Even at midnight on a Saturday, the place was quite busy, though nowhere near as jammed as it apparently was at the opening on Friday night.  This being midtown, there were actually people there who looked like they'd just left Carnegie Hall a few blocks away and... come to the Apple Store.  So, in addition to the usual assortment of fanny-pack-wearing Apple geeks, there were guys in tuxes and women in black dresses, heels and diamonds.  This is where I am not so sure about the logic behind the glass stairs and glass elevator, since it seemed like women in skirts might be a little... overexposed in such a situation.  Then again, I didn't notice any titillated geeks hanging out underneath the elevator, so maybe it's not an issue.

Still, it was an odd mix of people at midnight on a Saturday.  Tourists from all over the world, New Yorkers in their theatre attire, and me.

I tried out the new MacBook.  The keyboard seems extremely odd to me.  Gone is the sculpted keyboard of the iBook and Powerbook, replaced by something that for all the world reminds me of the ancient Radio Shack Color Computer.  Square, flat-topped keys with gaps between them.  The touch seemed quite strange.  I'm not sure I could get used to it.  Different still is that the keyboard is not removable, as on the iBook.  Apparently the MacBook is much easier to upgrade -- both memory and hard drive, but I guess if you're going to do it, you won't do it the same way you did on the iBook, which was to pop the keyboard up and get at the RAM that way.

If the hard drive is easier to get at, that would be an enormous improvement, since I practically had to demolish my iBook G4 to get a new drive into it.  Compare and contrast the three minutes it took me to upgrade the drive in either a Toshiba or a Dell laptop.  If the MacBook is easier, great.  It's about damn time.

Another thing is, there's no longer an option for a 12" or a 14" screen.  All MacBooks are 13.3" only.  I am so used to the 14" screen on my iBooks that the 13.3" does in fact seem smaller, though of course it's sharp and bright.  You wouldn't think a small size difference like that is noticeable, but for me, it most certainly is.  The MacBooks come with the now-ubiquitous iSight camera built in.  Having used this on my MacBook Pro, I can say that it's far less useful than it could be, for two reasons:  one, it can't be steered left or right, and pans up and down only when you adjust the angle of the screen, which means it's pretty much only a videoconferencing-style webcam.  Two, its support outside iChat is nonexistent, and iChat doesn't really support anything by iChat and AIM, though through Jabber, it apparently possible to talk to MSN and Yahoo, though... no support for video!

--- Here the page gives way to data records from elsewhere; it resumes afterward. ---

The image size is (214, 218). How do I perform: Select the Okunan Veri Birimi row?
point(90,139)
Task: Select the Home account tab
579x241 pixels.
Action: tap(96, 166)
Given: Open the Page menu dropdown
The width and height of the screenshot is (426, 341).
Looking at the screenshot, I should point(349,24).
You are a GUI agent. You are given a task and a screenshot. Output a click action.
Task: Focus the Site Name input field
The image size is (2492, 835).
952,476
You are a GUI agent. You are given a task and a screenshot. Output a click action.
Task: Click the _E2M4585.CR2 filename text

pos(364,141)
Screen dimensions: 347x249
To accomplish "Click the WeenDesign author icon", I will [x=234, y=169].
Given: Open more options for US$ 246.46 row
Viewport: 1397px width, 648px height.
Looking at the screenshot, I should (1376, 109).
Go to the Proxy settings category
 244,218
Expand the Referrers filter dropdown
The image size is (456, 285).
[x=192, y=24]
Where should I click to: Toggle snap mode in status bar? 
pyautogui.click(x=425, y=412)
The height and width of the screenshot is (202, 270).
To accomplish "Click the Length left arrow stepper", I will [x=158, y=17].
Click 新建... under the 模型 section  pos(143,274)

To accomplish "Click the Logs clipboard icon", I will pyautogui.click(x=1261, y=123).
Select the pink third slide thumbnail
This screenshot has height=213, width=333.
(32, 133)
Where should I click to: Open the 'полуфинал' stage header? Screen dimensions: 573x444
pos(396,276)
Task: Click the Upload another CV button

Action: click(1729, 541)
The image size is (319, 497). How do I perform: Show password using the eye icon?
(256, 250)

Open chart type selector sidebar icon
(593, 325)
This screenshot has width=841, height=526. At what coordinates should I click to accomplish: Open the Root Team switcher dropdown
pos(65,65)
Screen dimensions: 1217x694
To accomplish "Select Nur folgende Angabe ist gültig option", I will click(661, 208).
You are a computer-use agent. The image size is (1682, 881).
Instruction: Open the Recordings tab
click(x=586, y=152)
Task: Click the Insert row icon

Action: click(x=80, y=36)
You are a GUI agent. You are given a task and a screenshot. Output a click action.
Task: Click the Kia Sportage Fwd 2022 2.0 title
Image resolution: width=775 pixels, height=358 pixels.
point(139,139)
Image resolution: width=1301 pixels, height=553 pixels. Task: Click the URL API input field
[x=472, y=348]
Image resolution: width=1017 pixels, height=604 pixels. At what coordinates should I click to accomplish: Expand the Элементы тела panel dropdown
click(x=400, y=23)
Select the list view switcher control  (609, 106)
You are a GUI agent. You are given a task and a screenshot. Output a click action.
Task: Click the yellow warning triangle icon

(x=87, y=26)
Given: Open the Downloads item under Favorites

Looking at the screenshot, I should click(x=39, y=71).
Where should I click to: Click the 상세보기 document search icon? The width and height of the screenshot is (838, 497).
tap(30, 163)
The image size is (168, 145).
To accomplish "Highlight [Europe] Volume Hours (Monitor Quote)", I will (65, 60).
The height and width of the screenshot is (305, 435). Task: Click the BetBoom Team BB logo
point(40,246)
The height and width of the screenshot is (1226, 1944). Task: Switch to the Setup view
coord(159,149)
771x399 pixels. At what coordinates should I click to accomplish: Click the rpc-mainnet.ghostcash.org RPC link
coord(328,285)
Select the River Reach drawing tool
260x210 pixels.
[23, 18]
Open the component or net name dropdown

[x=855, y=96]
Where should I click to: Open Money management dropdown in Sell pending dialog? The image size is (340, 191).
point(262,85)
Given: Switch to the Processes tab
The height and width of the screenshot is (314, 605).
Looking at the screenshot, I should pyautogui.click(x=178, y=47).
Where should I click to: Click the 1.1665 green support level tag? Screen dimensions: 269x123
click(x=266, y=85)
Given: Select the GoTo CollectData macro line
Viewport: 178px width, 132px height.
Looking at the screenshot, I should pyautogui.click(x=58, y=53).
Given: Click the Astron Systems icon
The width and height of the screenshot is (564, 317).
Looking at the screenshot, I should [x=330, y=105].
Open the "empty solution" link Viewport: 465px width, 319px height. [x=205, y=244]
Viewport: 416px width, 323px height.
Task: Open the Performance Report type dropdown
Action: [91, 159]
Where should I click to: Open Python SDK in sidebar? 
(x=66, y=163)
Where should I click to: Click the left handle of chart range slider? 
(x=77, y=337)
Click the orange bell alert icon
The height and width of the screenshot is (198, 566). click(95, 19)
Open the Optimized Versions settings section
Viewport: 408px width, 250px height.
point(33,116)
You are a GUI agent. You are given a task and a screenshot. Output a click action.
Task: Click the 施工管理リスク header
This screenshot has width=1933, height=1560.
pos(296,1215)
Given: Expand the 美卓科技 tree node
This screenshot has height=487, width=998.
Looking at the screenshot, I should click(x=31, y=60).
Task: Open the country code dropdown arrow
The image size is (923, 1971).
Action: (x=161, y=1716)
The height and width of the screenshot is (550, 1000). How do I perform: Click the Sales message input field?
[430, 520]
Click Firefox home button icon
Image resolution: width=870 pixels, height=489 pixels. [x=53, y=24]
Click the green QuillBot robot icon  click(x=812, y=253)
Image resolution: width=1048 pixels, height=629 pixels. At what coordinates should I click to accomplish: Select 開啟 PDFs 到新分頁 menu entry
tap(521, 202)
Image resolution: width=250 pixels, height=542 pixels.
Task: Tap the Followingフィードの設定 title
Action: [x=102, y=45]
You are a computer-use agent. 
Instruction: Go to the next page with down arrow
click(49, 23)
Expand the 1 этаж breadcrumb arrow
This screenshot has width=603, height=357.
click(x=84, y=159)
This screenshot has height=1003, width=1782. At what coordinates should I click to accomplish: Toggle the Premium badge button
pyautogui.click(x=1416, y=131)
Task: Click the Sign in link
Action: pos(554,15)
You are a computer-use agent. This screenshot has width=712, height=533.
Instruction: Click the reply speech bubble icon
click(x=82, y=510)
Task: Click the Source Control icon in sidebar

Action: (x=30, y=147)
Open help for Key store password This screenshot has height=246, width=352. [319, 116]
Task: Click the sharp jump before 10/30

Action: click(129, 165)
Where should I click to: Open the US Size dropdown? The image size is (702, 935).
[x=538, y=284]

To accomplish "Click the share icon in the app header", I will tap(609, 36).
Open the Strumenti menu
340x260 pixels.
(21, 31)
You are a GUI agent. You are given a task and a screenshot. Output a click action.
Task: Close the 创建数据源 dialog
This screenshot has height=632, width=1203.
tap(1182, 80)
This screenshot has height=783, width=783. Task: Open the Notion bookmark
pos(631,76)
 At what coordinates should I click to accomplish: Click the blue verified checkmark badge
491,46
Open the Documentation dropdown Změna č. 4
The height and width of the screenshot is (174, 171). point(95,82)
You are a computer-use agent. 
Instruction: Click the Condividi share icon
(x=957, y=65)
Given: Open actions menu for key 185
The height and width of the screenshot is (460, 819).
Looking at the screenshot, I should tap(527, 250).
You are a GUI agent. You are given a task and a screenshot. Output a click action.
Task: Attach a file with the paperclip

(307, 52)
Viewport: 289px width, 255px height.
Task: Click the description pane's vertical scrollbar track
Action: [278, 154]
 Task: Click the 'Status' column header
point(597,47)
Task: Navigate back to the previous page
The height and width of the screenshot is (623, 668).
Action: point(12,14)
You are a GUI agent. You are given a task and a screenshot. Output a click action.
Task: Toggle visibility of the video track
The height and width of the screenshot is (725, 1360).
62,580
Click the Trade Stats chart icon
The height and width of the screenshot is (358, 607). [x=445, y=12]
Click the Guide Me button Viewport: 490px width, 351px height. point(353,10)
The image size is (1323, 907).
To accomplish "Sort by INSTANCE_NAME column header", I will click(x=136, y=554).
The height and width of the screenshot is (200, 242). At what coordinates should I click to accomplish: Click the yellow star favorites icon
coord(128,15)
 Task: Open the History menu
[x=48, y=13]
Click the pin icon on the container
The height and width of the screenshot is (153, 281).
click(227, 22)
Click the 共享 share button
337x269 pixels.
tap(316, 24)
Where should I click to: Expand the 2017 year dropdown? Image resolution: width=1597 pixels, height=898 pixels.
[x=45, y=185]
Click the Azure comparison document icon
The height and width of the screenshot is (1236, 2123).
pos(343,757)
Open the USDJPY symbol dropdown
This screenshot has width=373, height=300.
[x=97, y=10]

I ended up buying an update to Logic Express so that I can use my MacBook Pro to do my podcasts (yes, I'm planning another podcast episode soon), as well as an Elgato EyeTV 250, so I can turn my old "dome" iMac G4 into a Tivo.  Like I watch that much television.

I have to say, the Apple Store in Soho was more comfortable.  The one on Fifth is rather barren-looking... only one place to sit down, and that's a sort of concrete wall around the base of the elevator which will suck all the heat out of your ass if you let it.  This was probably a conscious choice on Apple's part, so that perverted geeks don't spend all afternoon under the glass stairs checking out theatregoing women's butts.